Печерин вспомнил об отце Пимене, но ничего не сказал.
– Я еще одного не договорил, – продолжал Кроссгилль, – хотя упомянул о том, что мы считаем себя призванными к христианской проповеди вообще, насколько она в светском обиходе возможна, не систематично, не назойливо, отрывочно – но все-таки возможна. События дня часто дают повод касаться в разговоре религиозных вопросов. «Ритуализм» – у нас в Англии, «культуркампф» – в Германии, «антиклерикализм» – здесь и в Италии одинаково пригодны для заявления наших взглядов. Кроме того, и в сферах частной жизни вокруг нас так много страданий и явных или затаенных печалей, что нередко представляется случай упомянуть, без всякой аффектации, о том, что на земле есть только один надежный, верный, никогда не изменяющий источник утешений и нравственной силы. А когда об этом источнике завяжется речь, то почти всегда представляется и возможность к обобщениям умиротворяющего свойства…
– Доказательством того, что это действительно возможно, как выразился Кроссгилль, без аффектации, – добавил Вальдбах, – вам может послужить следующее. Я скоро уеду; но с Кроссгиллем вы еще не раз встретитесь в здешних салонах. Справьтесь о нас. Вам никто не скажет, что мы ведем религиозную пропаганду, но, вероятно, всякий скажет, что Кроссгилль – знаток классиков и немецкой литературы, а я занимаюсь метеорологией и орнитологией. Той другое – правда. Между тем нам обоим иногда приводится уже слышать бессознательное повторение наших отзывов, даже ссылки на них и замечать некоторую перемену в тоне речи тех, кто на нас ссылается. Поверьте собственным опытом то, что мы говорили. Во всяком случае, вам можно будет сказать себе, как Кроссгилль: meum feci!
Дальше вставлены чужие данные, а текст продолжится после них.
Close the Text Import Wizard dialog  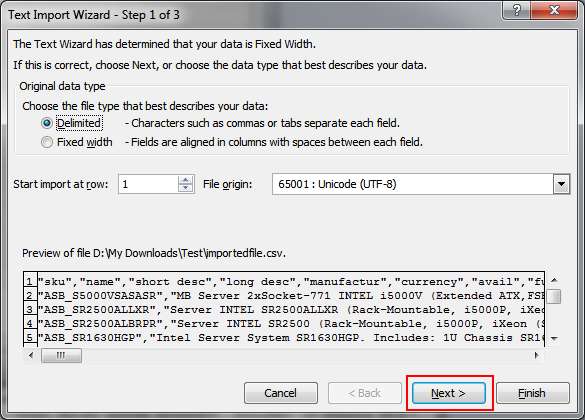tap(554, 9)
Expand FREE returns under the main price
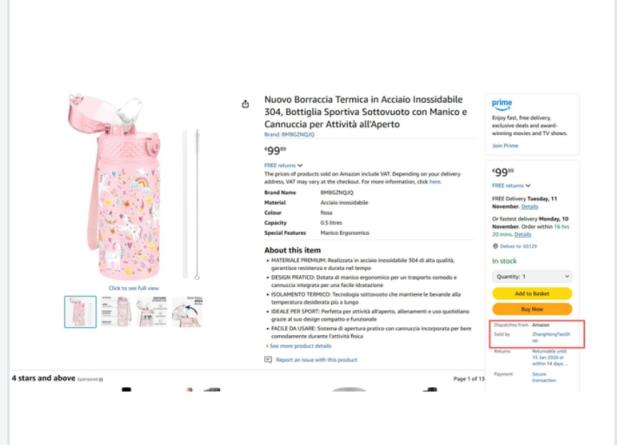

– Мне кажется, – сказал Кроссгилль, вставая, – что nostra hodie fecimus. Опасаюсь, что г-н Печерин мог бы утомиться нашими тезисами. Признаюсь откровенно, что на этот раз я имел усиленное намерение пропагандировать. С успехом ли или без успеха – сам г-н Печерин мне когда-нибудь скажет.
– Надеюсь, что мы скоро вновь свидимся, – отвечал Печерин, – и что вы мне позволите вас навестить.
– С большим удовольствием буду вас ожидать. Вот моя карточка. На ней мой адрес.
Когда Кроссгилль ушел, Вальдбах обратился к Печерину с вопросом о впечатлении, произведенном на него англичанином.
– Это человек убежденный, стойкий, – отвечал Печерин, – но сердцем уже охолодевший. Идея долго в нем господствует. Привязанностей нет в настоящем. Были ли в прошлом – также не заметно.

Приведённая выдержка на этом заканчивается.